This ballad begins: 'COME brother Conservatives, fill up your glasses, / And start to your feet with a hearty hurra! / Tho' no more we may draw our broadswords on the asses, / Our tricks and our cunning will win us the day.' The broadside does not carry the name of its publisher, nor the date or place of publication, but it does note that the song was 'Sung, with great applause, at the last dinner given by the Edinburgh Sour Milks'.

James Aytoun (1797-1881) of Kirkcaldy, a manufacturer, stood as a Radical candidate for Stirling during the 1841 General Election. The satirical ballad on this broadside implies that Aytoun's Radicalism was a fraud, and that he was at heart a Conservative who would eventually return to his Conservative roots. As evidence for this, the ballad suggests that Aytoun was one of those who helped suppress the 1820 'Radical War', specifically in Bonnymuir, where members of a band at a political march were arrested.

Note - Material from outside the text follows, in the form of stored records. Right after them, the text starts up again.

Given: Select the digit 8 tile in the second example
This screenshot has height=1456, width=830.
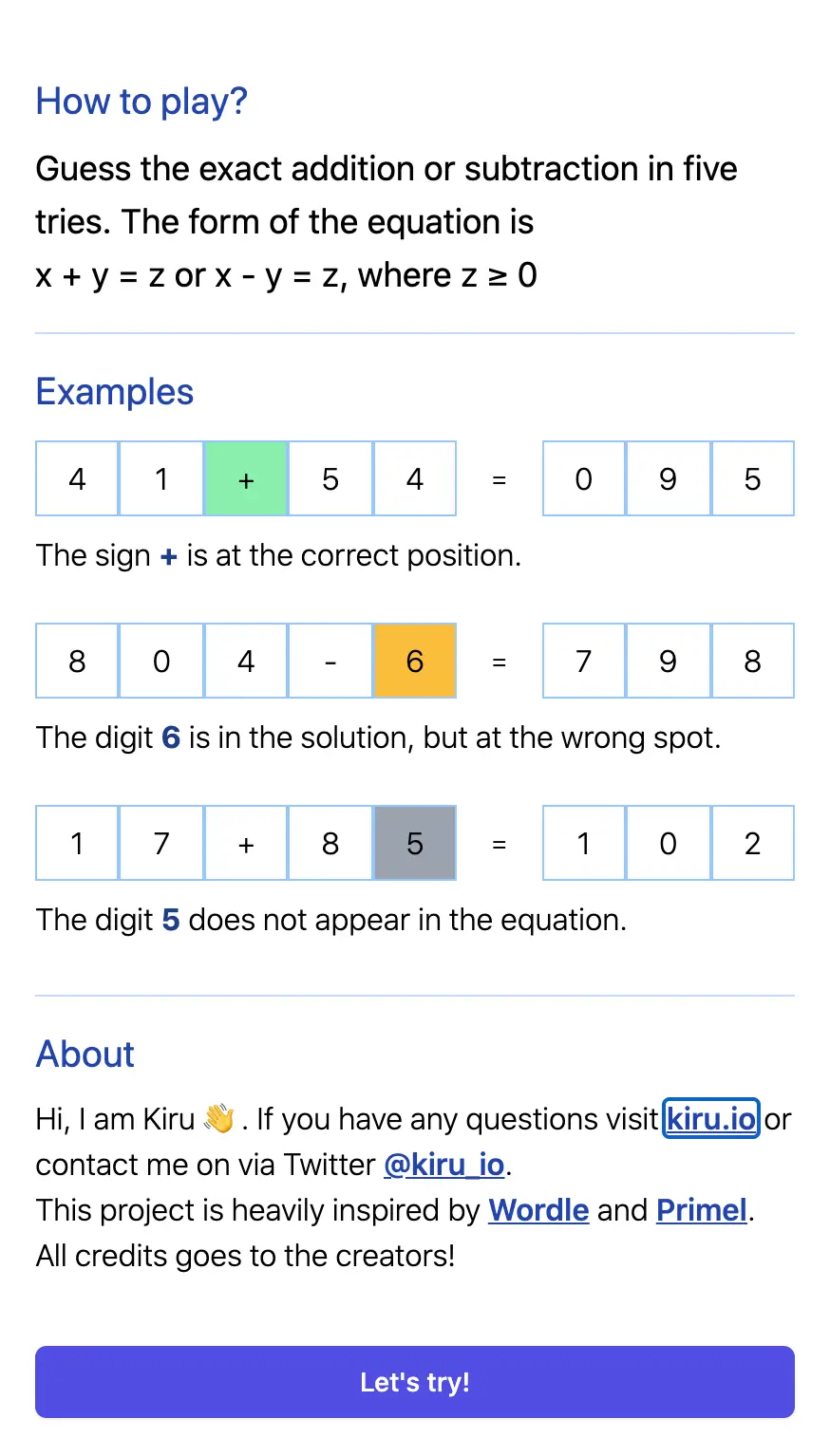Looking at the screenshot, I should [x=76, y=661].
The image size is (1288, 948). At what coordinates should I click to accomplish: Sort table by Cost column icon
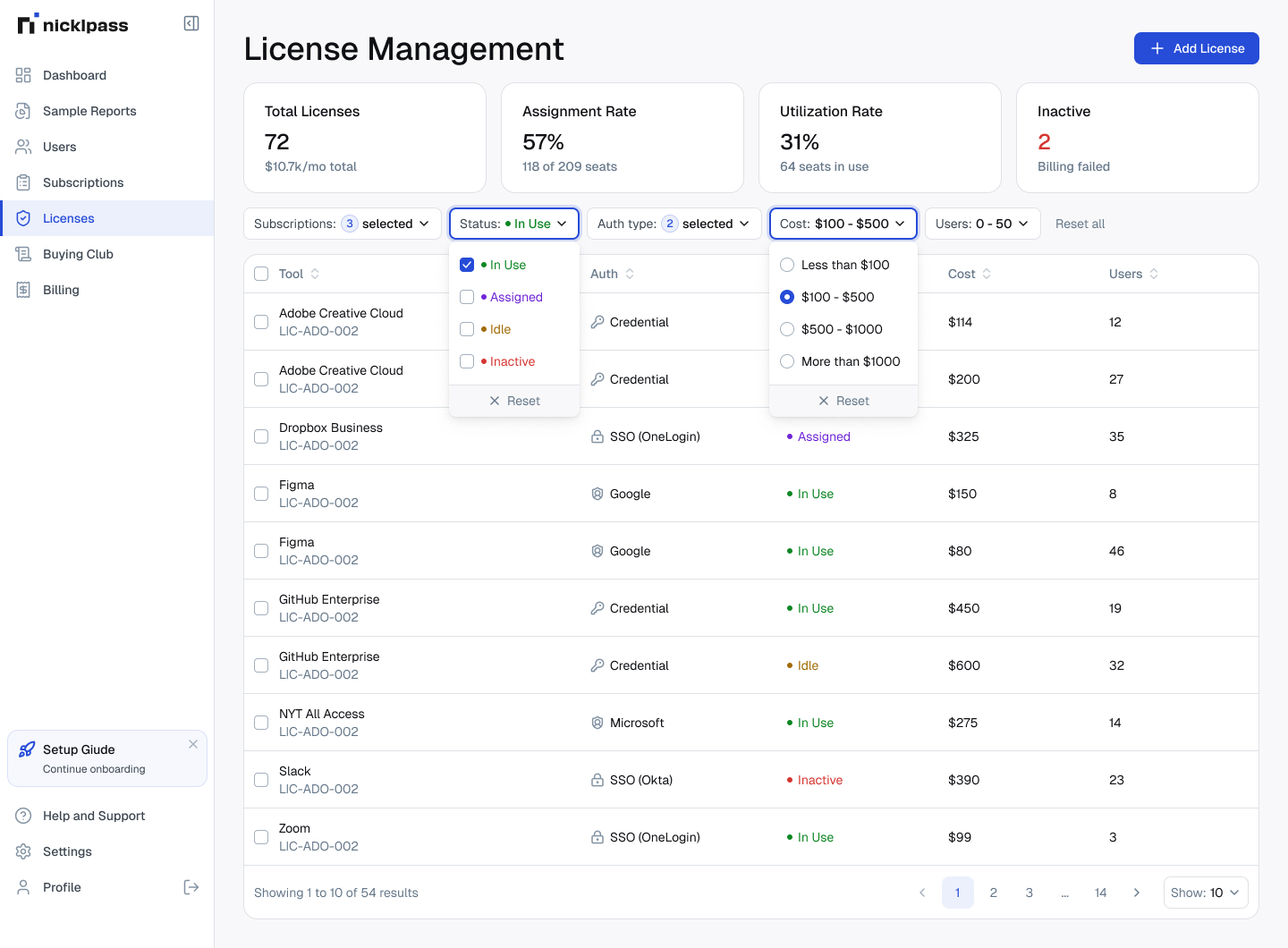point(987,274)
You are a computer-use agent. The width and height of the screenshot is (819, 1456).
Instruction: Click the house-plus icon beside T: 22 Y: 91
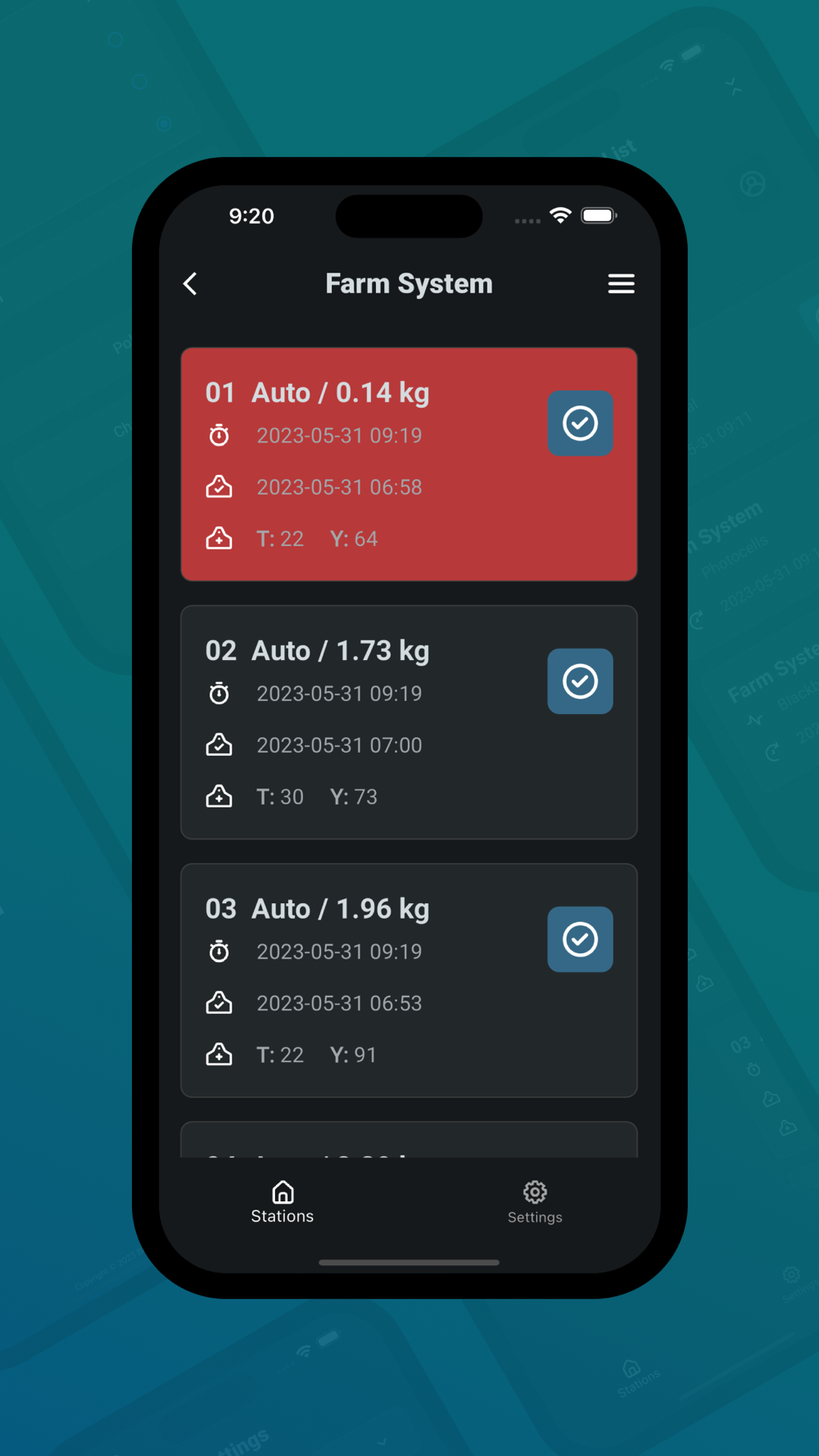point(219,1055)
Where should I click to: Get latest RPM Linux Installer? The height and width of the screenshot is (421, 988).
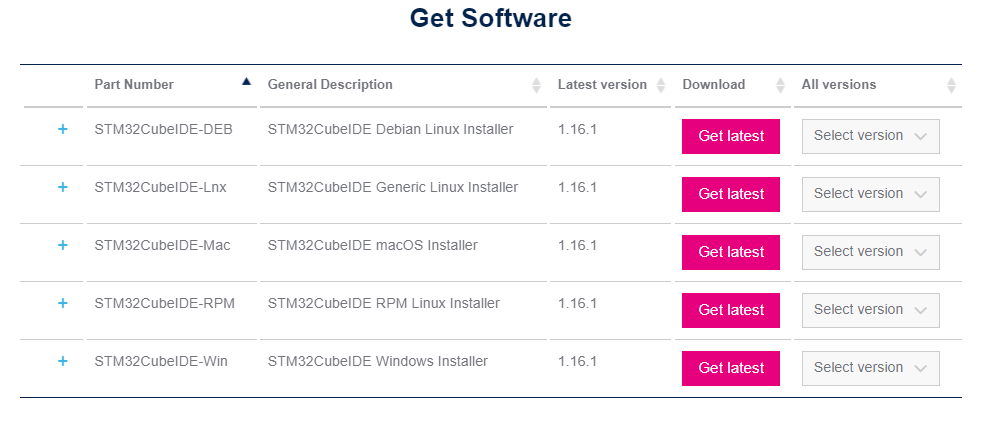[x=731, y=310]
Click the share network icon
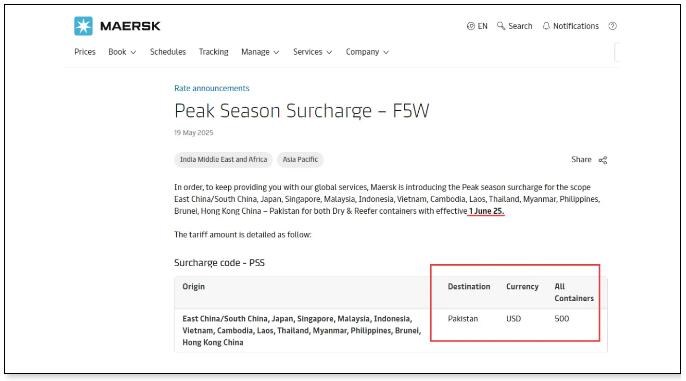The width and height of the screenshot is (686, 381). click(x=603, y=160)
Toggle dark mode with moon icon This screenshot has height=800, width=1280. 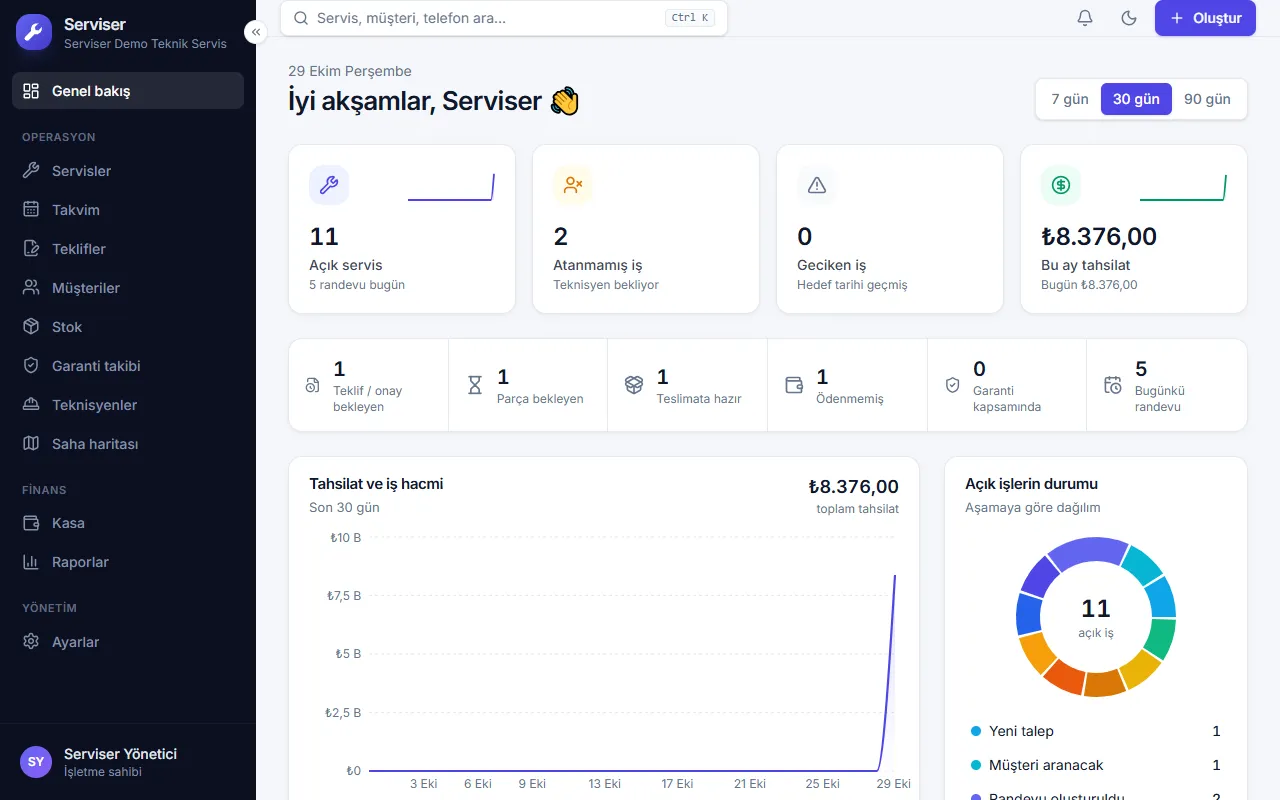[x=1129, y=18]
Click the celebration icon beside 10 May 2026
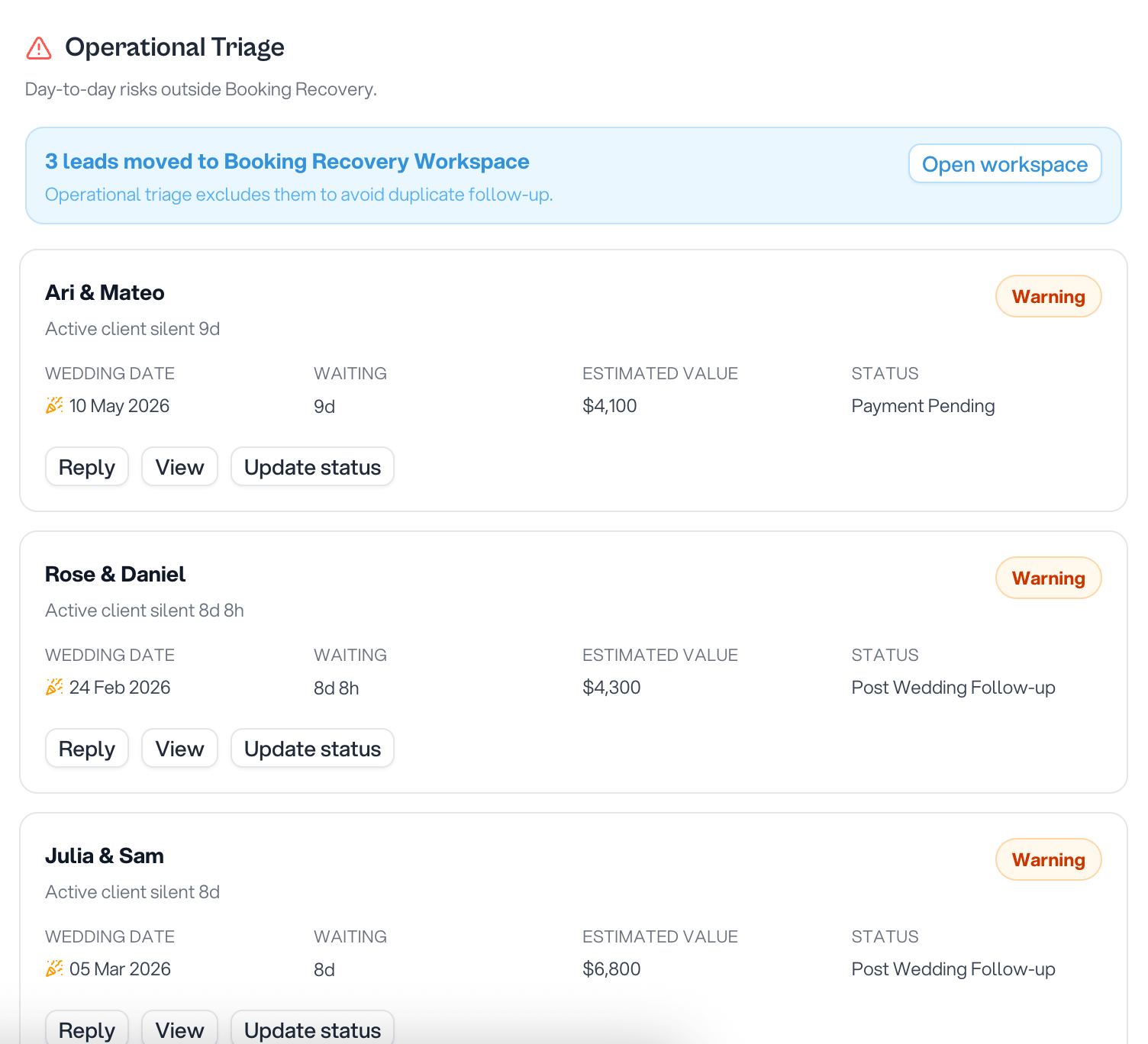 click(x=53, y=405)
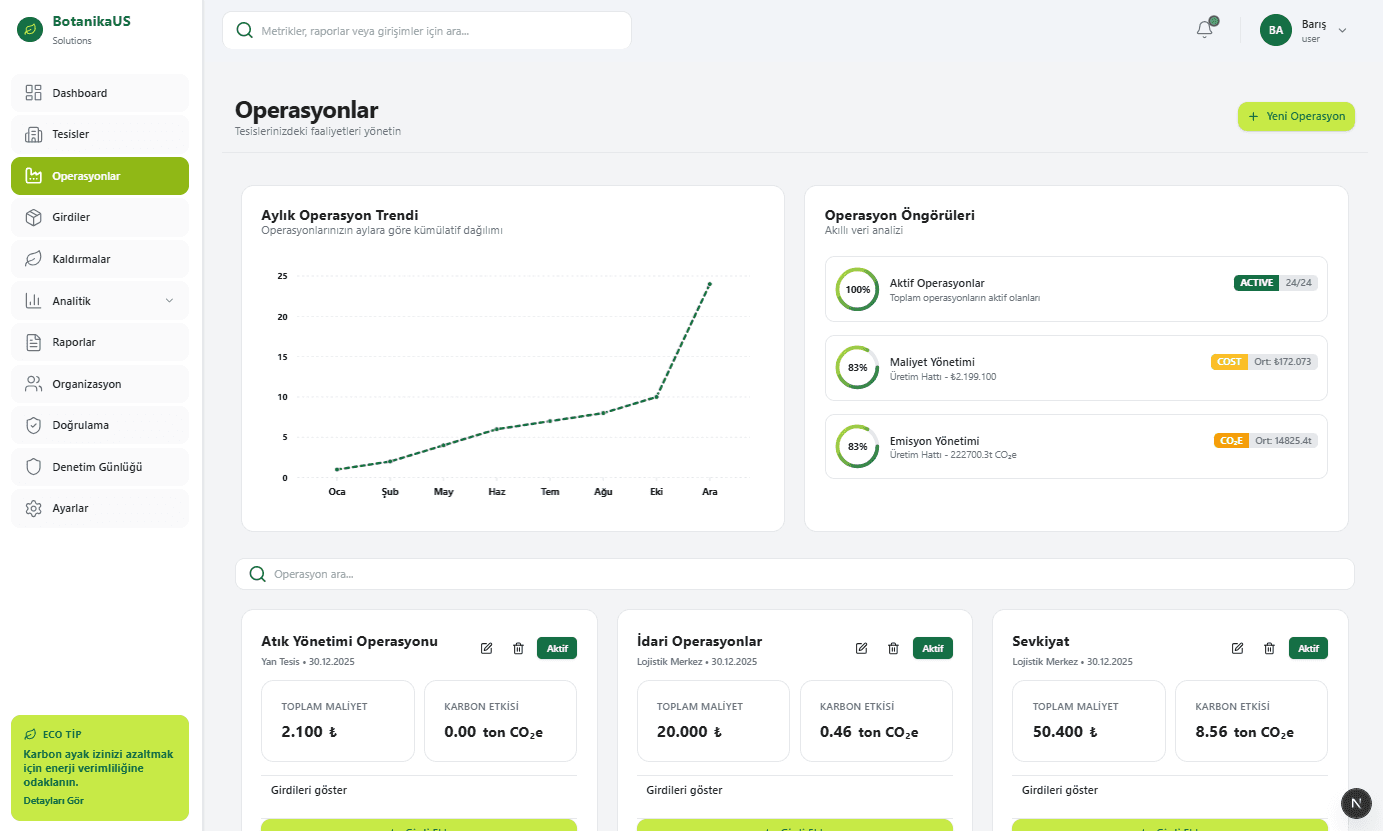Open the Barış user account dropdown
1383x831 pixels.
tap(1342, 30)

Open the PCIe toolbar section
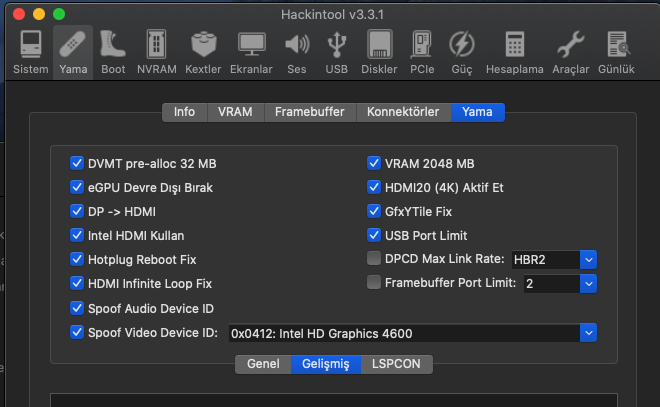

Broadsides are single sheets of paper, printed on one side, to be read unfolded. They carried public information such as proclamations as well as ballads and news of the day. Cheaply available, they were sold on the streets by pedlars and chapmen. Broadsides offer a valuable insight into many aspects of the society they were published in, and the National Library of Scotland holds over 250,000 of them.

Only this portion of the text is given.